Corpus christi La procesión con Jesús Sacramentado

La fiesta de la Eucaristía por las calles de El Puerto

  • El párroco de la Prioral invitó a todos los asistentes a la misa previa a la procesión a trasladar este sacramento al "día a día"

"Celebremos la presencia real de Jesucristo entre nosotros". Con estas palabras, el párroco de la Iglesia Mayor Prioral, Diego Valle Serrano, iniciaba la homilía de la eucaristía previa a la procesión del Corpus Christi. En ella invitaba a los presentes no sólo a participar en la eucaristía sino a trasladarla a todos los ámbitos de la vida. "Que el amor a Jesucristo se nos note en la calle, en el día a día", añadía. Estas palabras precedían a la procesión con Jesús Sacramentado por las calles del centro de la ciudad, un cortejo que inició su recorrido pasadas las ocho menos cuarto de la tarde y que al cierre de esta edición se encaminaba por la plaza Juan Gavala buscando recogerse.

Tras la banda de cornetas y tambores del Santísimo Cristo del Amor (que reaparecía tras su ausencia en la pasada Semana Santa), el cortejo lo abría un hermano de los Afligidos (hermandad que organiza la procesión) haciendo sonar el címbalo real, que anuncia la llegada de Jesús Sacramentado, una figura que también forma parte de su salida procesional del Lunes Santo. Y tras él, como es habitual, los centenares de niños que este año han recibido su primera comunión en las distintas parroquias de la ciudad.

Mientras tanto, en la representación de las hermandades había una novedad. La Flagelación, dado que es sacramental desde el pasado mes de marzo, ha dejado de estar presente entre las representaciones de las corporaciones (su puesto hasta ahora estaba entre el Dolor y Cerillitos). Así, ayer su junta de gobierno, portando su estandarte corporativo, se ubicó muy cercana al paso con la Custodia, concretamente delante del cuerpo de hermanos de los Afligidos que portan cirios de color rojo y del estandarte sacramental que tiene la corporación radicada en la capilla del antiguo hospital. Mientras, la hermandad del Rocío no llevó su Simpecado, tal y como acostumbra, sino su nuevo estandarte corporativo que estrenó con motivo del cincuentenario de su refundación. El cortejo también estaba conformado por miembros de la Adoración Nocturna, por una docena de mujeres vestidas con mantilla de color blanco y por los párrocos y por representantes de algunas de las congregaciones religiosas de la ciudad.

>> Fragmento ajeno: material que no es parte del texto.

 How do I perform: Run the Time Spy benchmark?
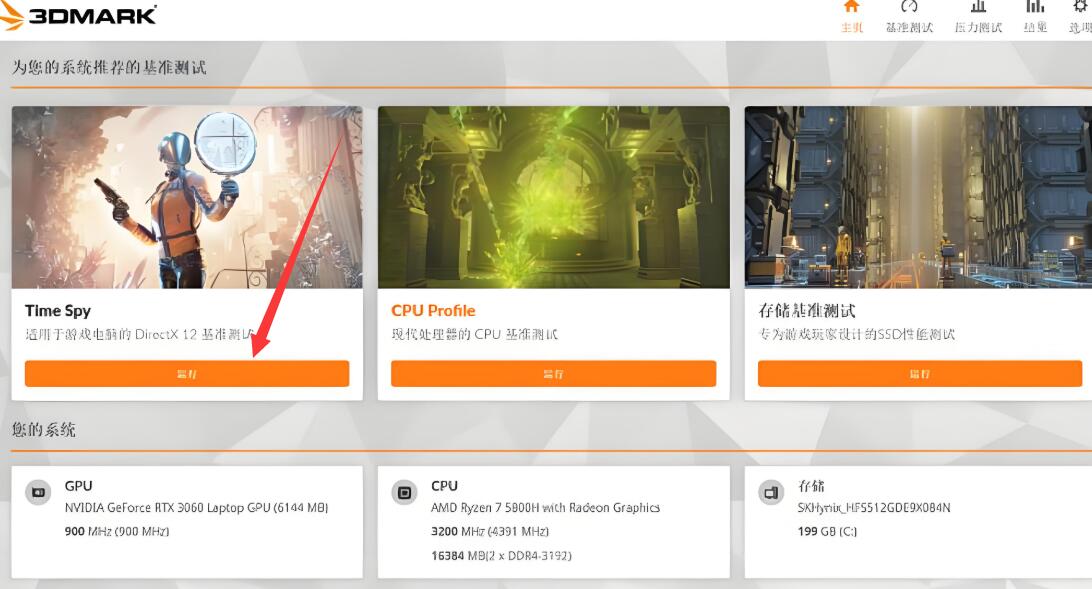click(x=187, y=373)
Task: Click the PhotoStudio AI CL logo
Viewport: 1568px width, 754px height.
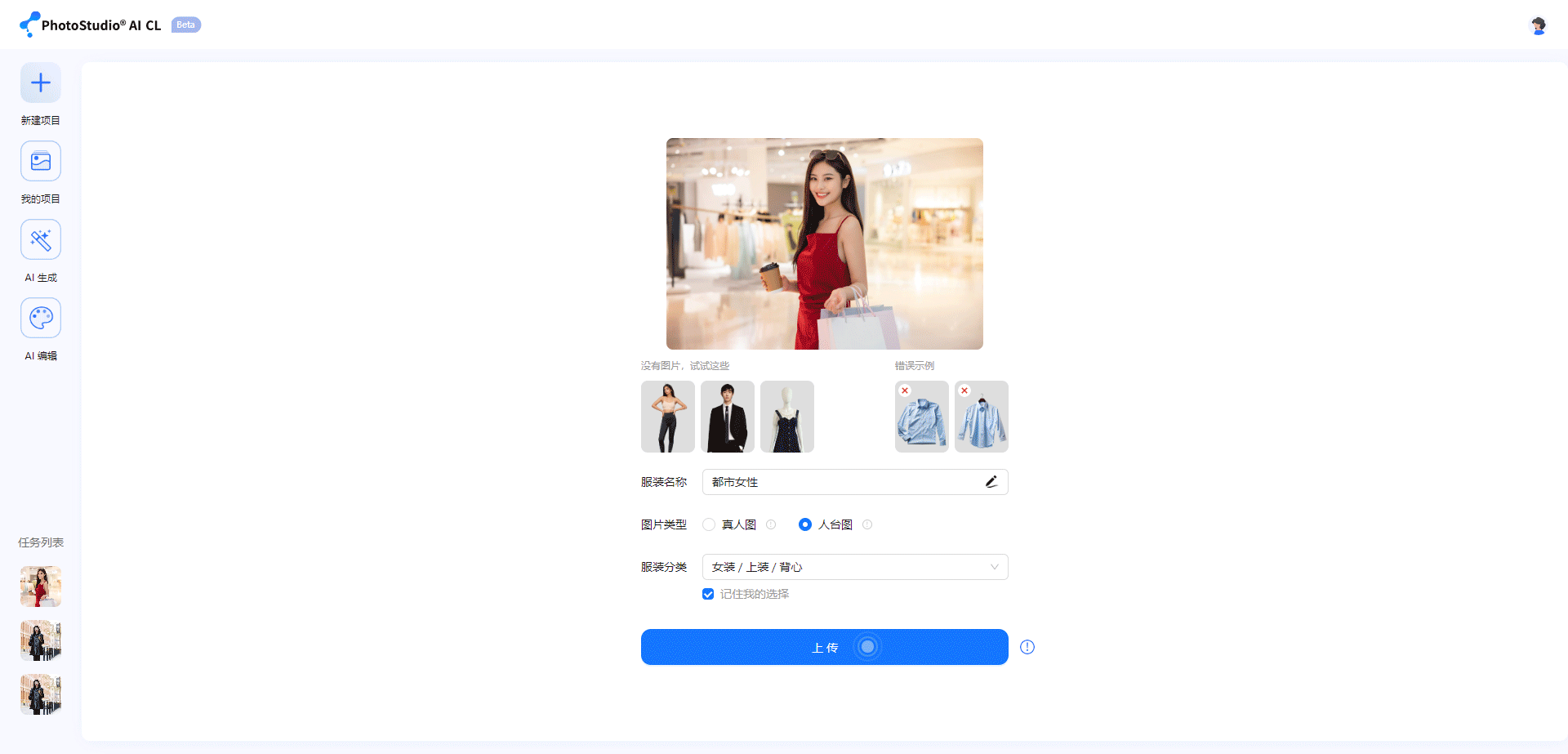Action: pos(91,25)
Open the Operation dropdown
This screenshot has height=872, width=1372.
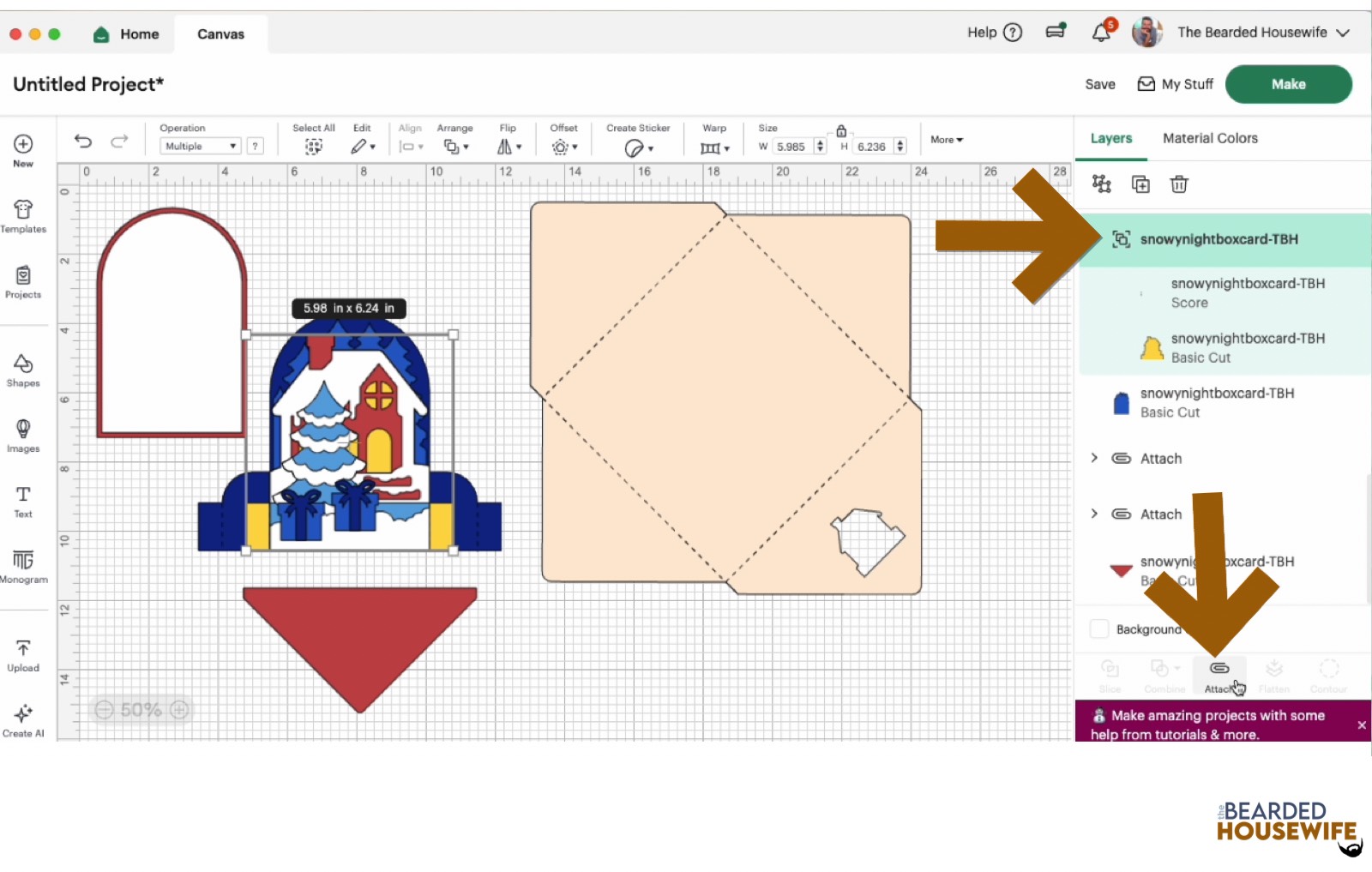(x=200, y=147)
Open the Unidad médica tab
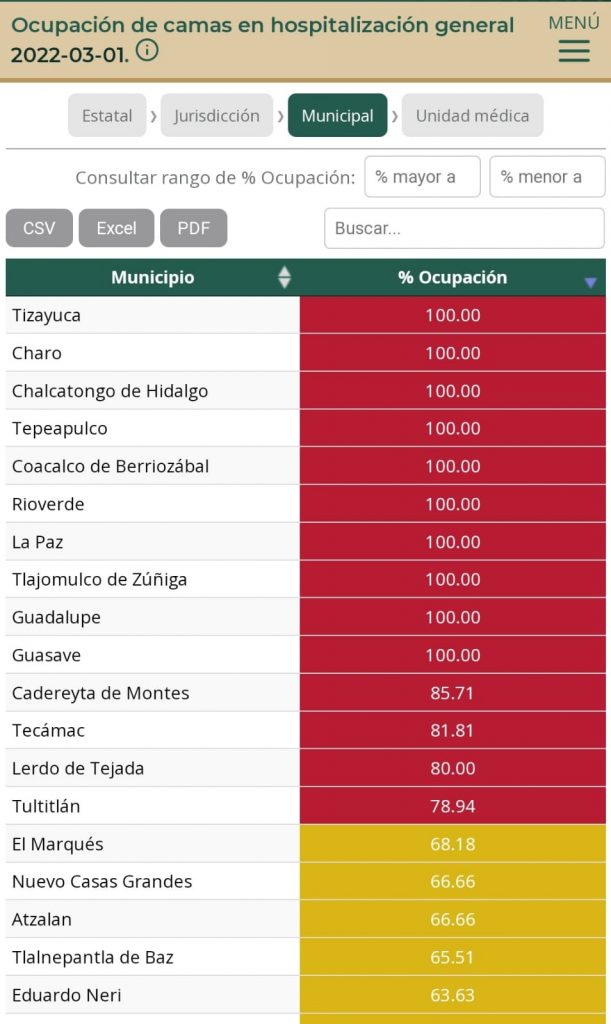Viewport: 611px width, 1024px height. (472, 116)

Como en años anteriores, la calle Palacios concentró el mayor número de altares. En ella lo instalaron el grupo joven de la hermandad del Nazareno (presidida por una imagen en cuadro de San Nicolás de Tolentino), la Flagelación (con un San Antonio), el Carmen (con un niño Jesús vestido con hábito carmelita) y el Dolor y Sacrificio (también con un niño Jesús y un sagrario) así como la asociación juvenil del Prendimiento y la asociación de Belenistas (con una imagen de la Virgen María vestida de pastora). Este último obtuvo el primer premio de balcones organizado por el Ayuntamiento. Mientras la parroquia de San Francisco, que se hizo con el primer premio de altares de este certamen, lo ubicó frente a la puerta de la sacristía de la Iglesia Mayor. Estaba presidido por una custodia y en un nivel inferior se colocó un cuadro de la Virgen de los Milagros y las imágenes de San Luis Gonzaga y San Luis de Anjou.

Por su parte, el Ayuntamiento ubicó su altar en la fachada de la bodega de Caballero en la plaza de España. Presidido por una réplica de la Virgen de los Milagros, a sus lados se podían ver también las imágenes de los copatronos de la ciudad, San Sebastián y San Francisco Javier. También un particular, el de Luna, 59, montó en su balcón un pequeño altar con detalles eucarísticos.